In order to solve problems at hand a Data Scientist should have deep understanding of machine learning algorithms, their computational complexities and application limitations. Data Scientist can debate about which algorithms is better to solve the problem and why their solution would work and give better results.
What every Data Scientist should always keep in mind is a machine learning algorithms is as good as the data and having more data can cover for not having used a great algorithm.
Q3. What is your experience with data blending?
Data blending is part of Feature engineering stage of data science problem solving. I have been doing data blending since long time now. The goal is to understand how different data sources relate to each other and how information from them can be used in machine learning algorithm training. It is a challenge because we need to understand what are the structure of the data, what are the primary keys on which join of two datasets can be done. This requires is a heavy data exploration.
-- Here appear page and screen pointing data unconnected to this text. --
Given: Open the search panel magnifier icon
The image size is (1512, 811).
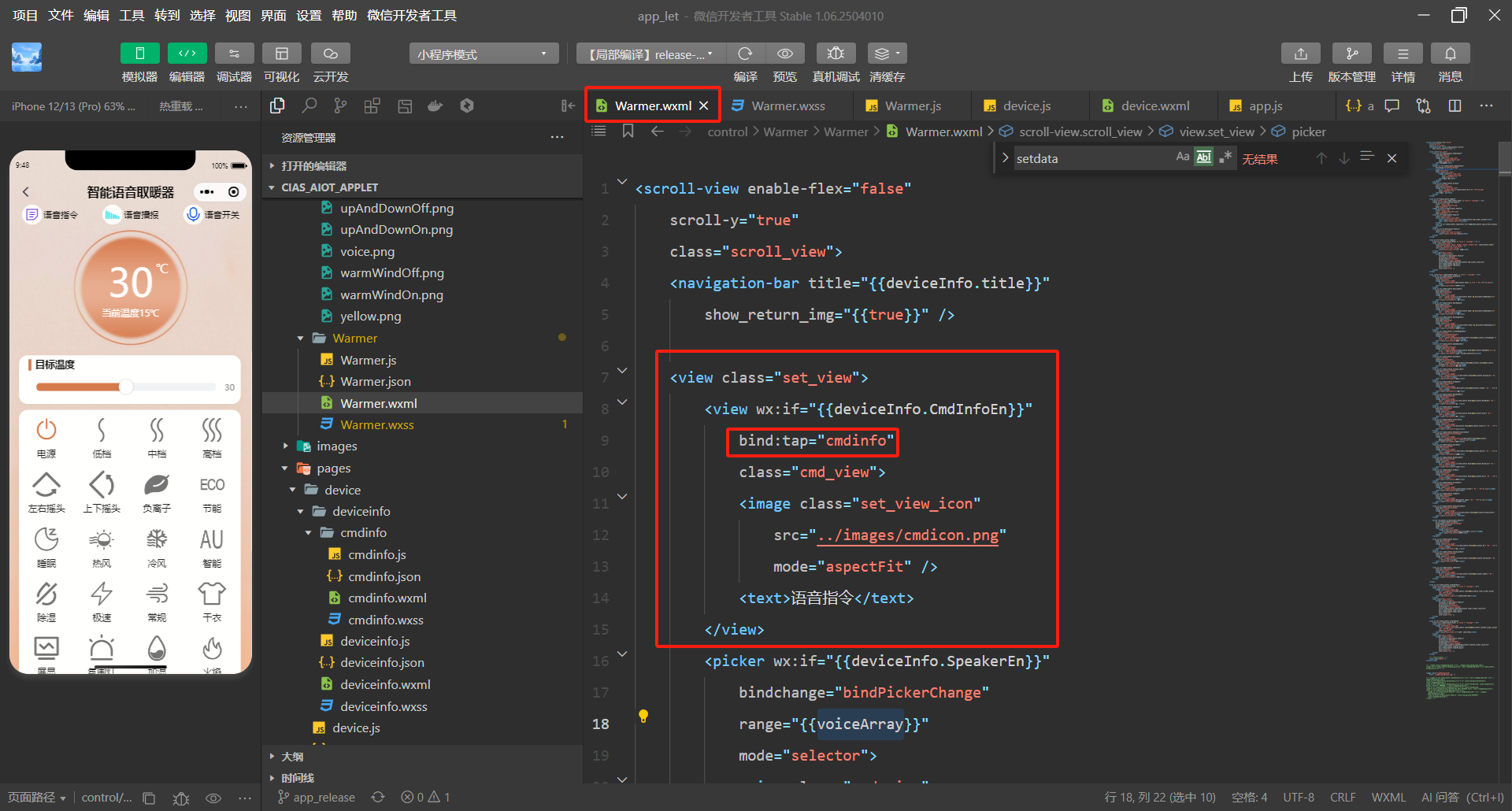Looking at the screenshot, I should point(309,106).
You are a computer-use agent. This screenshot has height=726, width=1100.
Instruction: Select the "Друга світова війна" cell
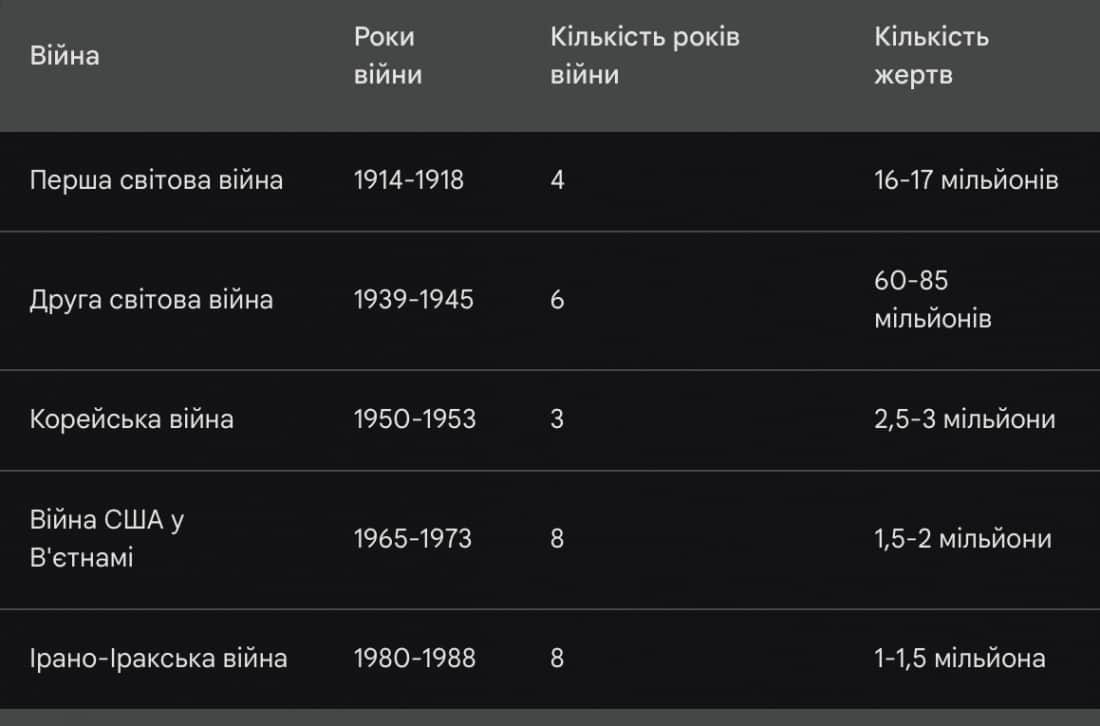(152, 300)
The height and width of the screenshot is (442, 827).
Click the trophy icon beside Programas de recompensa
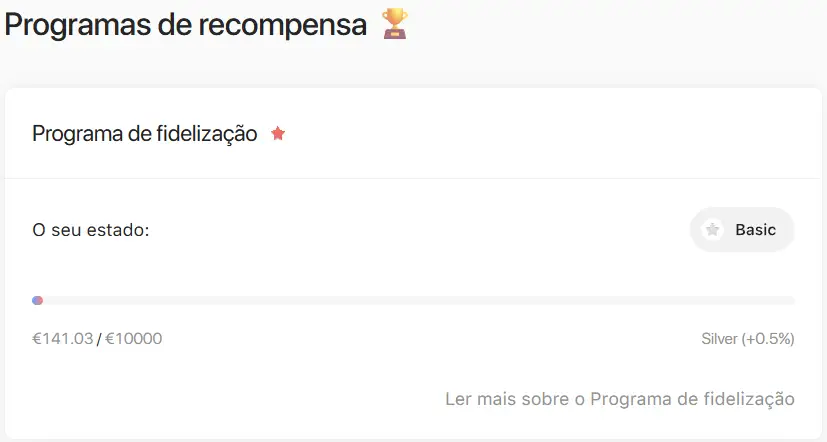395,24
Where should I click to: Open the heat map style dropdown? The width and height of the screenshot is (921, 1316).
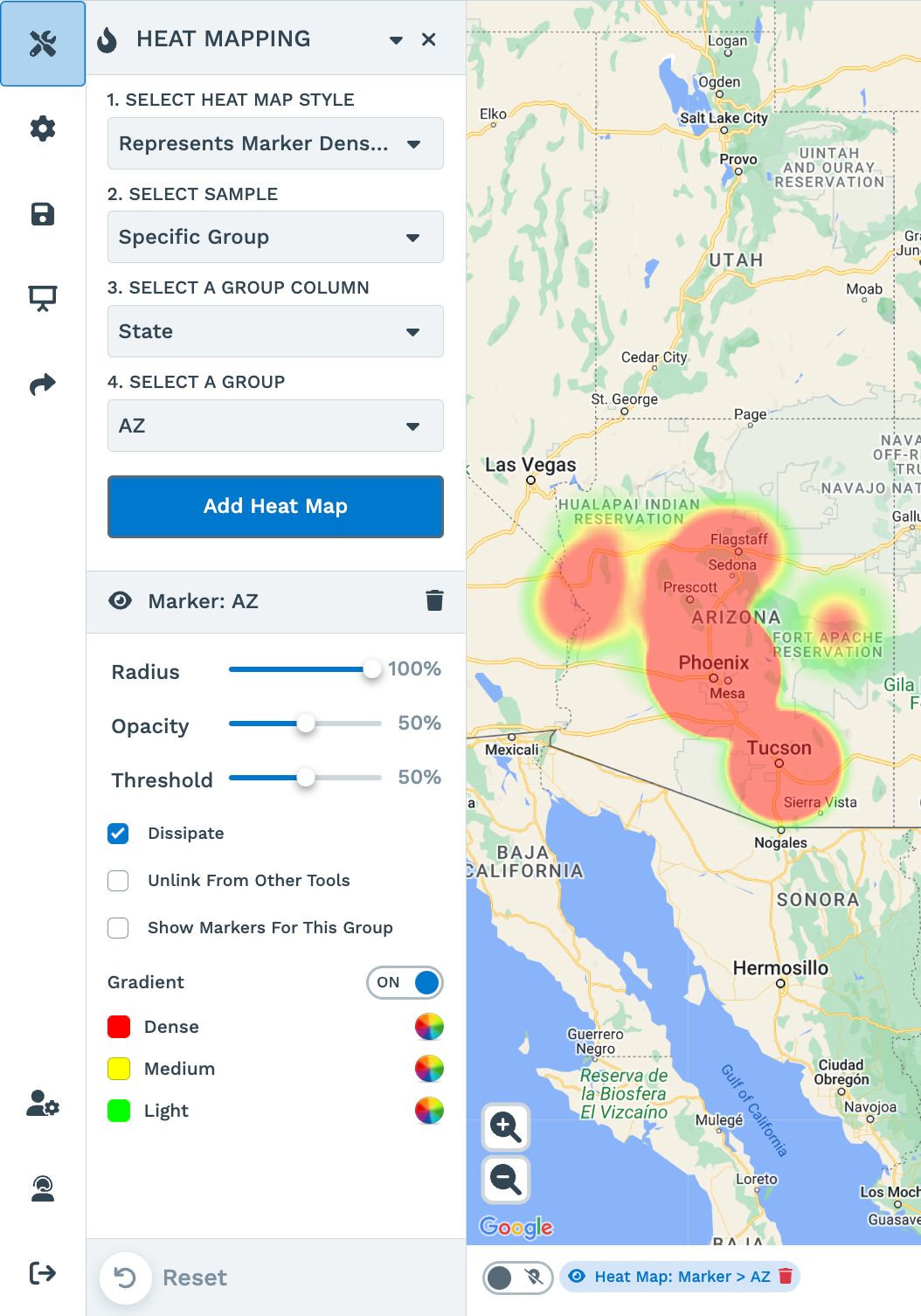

Recently we have seen the emergence of software tools which can help with feature engineering (data cleaning and data blending). They can be very helpful in big data problem as lot of heavy exploratory work can be done automatically.
Q4. Predictive Modeling: How can you perform accurate feature engineering/extraction?
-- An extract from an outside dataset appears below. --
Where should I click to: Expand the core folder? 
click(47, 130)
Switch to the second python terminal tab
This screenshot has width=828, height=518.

Feature engineering is the most important stage of a data science project. The problem with it is that no one knows in advance what the best way to do it. In order to solve a problem, we first need to look at all the possible data which might be relevant. Once a reasonable amount of data related to the problem has been collected we would like to do correlation analysis. For more complex problem we might need to do feature transformation or look for higher dimension of features which might not be obvious. This is a highly iterative process.
Future feature requirement depends on the machine learning algorithms prediction accuracy. If after feature engineering, we find the models are not accurate enough to be used. We might decide to invest more time and effort to collect feature which might be hard to collect or sometimes data might not be collected and data collection strategies need to be defined.
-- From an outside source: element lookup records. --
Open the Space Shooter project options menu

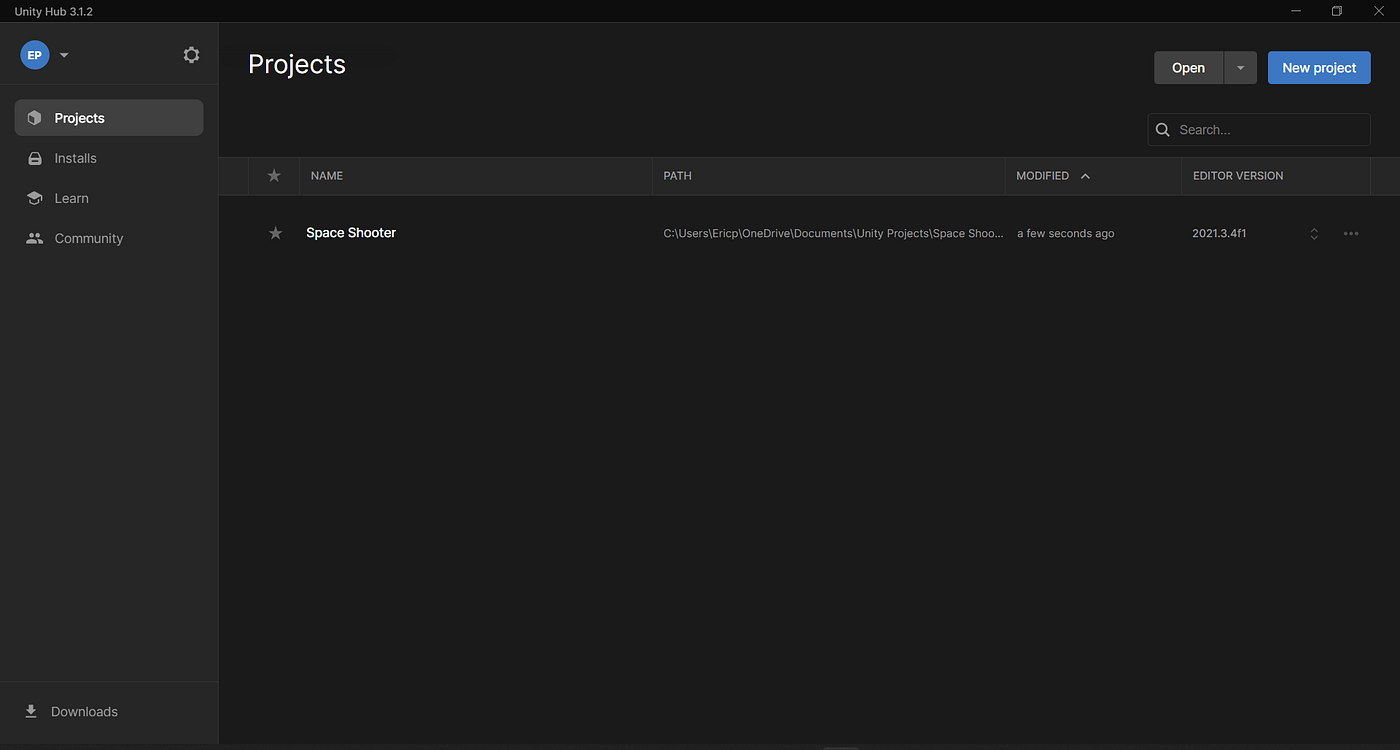point(1351,233)
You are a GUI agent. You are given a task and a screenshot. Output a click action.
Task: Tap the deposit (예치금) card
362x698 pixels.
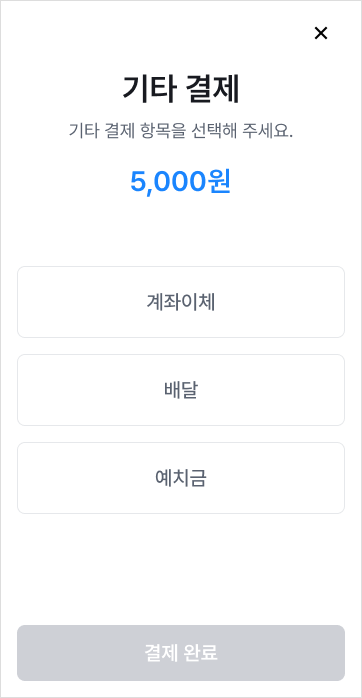click(181, 478)
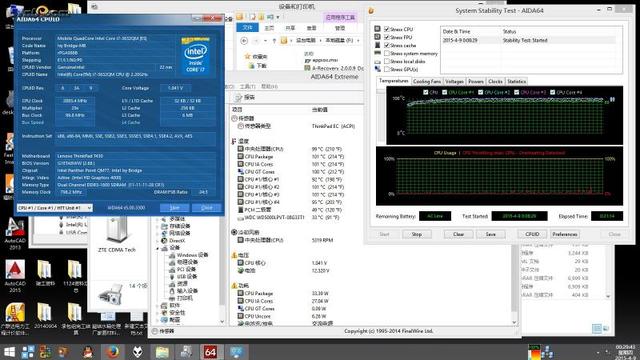Click the AIDA64 icon in the taskbar
The height and width of the screenshot is (360, 640).
210,352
This is an iterative process until we get the desired results. Deep learning algorithms which have started to emerge try to generalize the learning and lot of heavy work of feature engineering are not required with them.
Q5. Can data ingestion be automated?
I believe data ingestion can be automated using the available software technologies to a large extent as long as we are able to collect it. However, I see there can be some technical, physical or other limitation due to which we might not be able to use in real time and exact usage might be delayed.
Q6. How do you ensure data quality?
Data quality is very important to make sure the analysis is correct and any predictive model we develop using that data is good. Very simply I would do some statistical analysis on the data, create some charts and visualize information. I also will clean data by making some choice at the time of data preparation. This would be part of the feature engineering stage that needs to be done before any modeling can be done.
Q7. How do you evaluate if the insight you obtain from data analytics is “correct” or “good” or “relevant” to the problem domain?
Getting Insights is what makes the job of a Data Scientist interesting. In order to make sure the insights are good and relevant we need to continuously ask ourselves what is the problem we are trying to solve and how it will be used.
In simpler words, to make improvements in existing process we will need to understand the process and where the improvement is requirement or of most value. For predictive modeling cases, we need to ask how the output of the predictive model will be applied and what additional business value can be derived from the output. We also need to convey what does the predictive model output means to avoid incorrect interpretation by non-experts.
Once the context around a problem has been defined and we proceed to implement the machine learning solution. The immediate next stage is to verify if the solution will actually work.
There are many techniques to measure the accuracy of predictions i.e. testing with historic data samples using techniques like k-fold cross validation, confusion matrix, r-square, absolute error, MAPE (Mean absolution percentage error), p-value etc. We can choose from among many models which show most promising results. There are also ensemble algorithms which generalize the learning and avoid being over fit models.